The ten crus of Beaujolais represent the pinnacle of nuance and structure within the region, each with its own designated AOC. As a whole, they are Saint-Amour, Juliénas, Fleurie, Moulin-à-Vent, Morgon, Chénas, Chiroubles, Régnié, Brouilly, and Côte de Brouilly, but they are not homogenous. From the elegance and florality of Fleurie to the power and structure of Moulin a Vent, each cru has individuality, but a thread of continuity runs through all ten, connected by quality, depth, and expression.
The Beaujonomie Lifestyle
The Beaujonomie concept is a play on bistronomie, the casual fine dining trend that has swept through forward-thinking restaurants over the past five years. Bistronomie asserts that good food can be well-crafted and accessible, combining fine cuisine with simple, convivial dining. Beaujonomie takes this mentality and goes one step further, asserting that good wine should be enjoyed in the same way: over a shared table with lively conversation and delicious food. Beaujonomie embraces the new generation of Beaujolais, one that believes that Beaujolais wines should be affordable, yet characterful, unpretentious, yet evocative.

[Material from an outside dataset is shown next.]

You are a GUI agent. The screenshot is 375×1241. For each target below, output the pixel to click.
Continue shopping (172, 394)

The region is serious about sharing these Beaujolais of character, which is why Beaujolais is setting out to spread Beaujonomie among the masses. Trade attendees of VinoVision in Paris and Prowein in Düsseldorf already had the opportunity to preview Beaujonomie at the region’s stand and dedicated tasting experience this winter. Beaujolais also brought Beaujonomie to New York in May with an event for key influencers and consumer readers of VinePair. Held in the penthouse suite of the Hotel Indigo, attendees sipped Beaujolais and shared an array of tasty bites, mingling and snapping photos in a Beaujolais photo booth.

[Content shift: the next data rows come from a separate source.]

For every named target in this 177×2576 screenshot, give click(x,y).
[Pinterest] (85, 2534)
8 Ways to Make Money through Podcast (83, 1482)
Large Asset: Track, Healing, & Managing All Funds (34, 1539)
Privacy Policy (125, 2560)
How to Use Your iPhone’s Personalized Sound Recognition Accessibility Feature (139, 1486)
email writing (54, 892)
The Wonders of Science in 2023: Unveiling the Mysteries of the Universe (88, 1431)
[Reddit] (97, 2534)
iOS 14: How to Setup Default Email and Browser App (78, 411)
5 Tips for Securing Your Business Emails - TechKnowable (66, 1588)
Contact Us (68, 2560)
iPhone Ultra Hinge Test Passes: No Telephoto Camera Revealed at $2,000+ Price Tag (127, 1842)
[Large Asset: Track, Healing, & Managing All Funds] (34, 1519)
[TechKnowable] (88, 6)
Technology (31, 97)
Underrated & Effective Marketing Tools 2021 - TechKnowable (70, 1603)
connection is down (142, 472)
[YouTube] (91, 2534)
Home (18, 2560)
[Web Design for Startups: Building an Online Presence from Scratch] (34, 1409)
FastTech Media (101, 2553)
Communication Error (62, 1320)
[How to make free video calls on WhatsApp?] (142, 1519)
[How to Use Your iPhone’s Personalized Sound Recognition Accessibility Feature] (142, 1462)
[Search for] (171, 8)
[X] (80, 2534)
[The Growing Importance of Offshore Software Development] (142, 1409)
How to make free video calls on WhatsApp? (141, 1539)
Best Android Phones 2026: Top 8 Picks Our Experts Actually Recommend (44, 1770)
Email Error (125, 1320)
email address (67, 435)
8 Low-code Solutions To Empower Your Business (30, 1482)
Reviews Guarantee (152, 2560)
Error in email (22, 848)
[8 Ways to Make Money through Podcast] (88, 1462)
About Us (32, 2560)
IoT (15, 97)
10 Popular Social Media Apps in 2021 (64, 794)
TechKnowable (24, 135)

That’s just the start of the exciting months ahead for Beaujolais wines. From East Coast to West, Beaujolais is traveling to U.S. food and wine festivals all summer and fall. Wine lovers can experience the wines of Beaujolais at the Wine Riots in Atlanta and Chicago, Feast Portland in Oregon, and Taste Williamsburg in Brooklyn, while trade members will drink Beaujolais at the Society of Wine Educators Conference in the Finger Lakes and SommCon in San Diego.
Oenophiles need not wait until Beaujolais comes to them in order to celebrate, though. Beaujonomie is an everyday, everywhere movement for everyone, and it’s easy to partake. Simply set out a few family-style dishes, find a bottle of Beaujolais, share with friends, and enjoy the Beaujonomie way of life.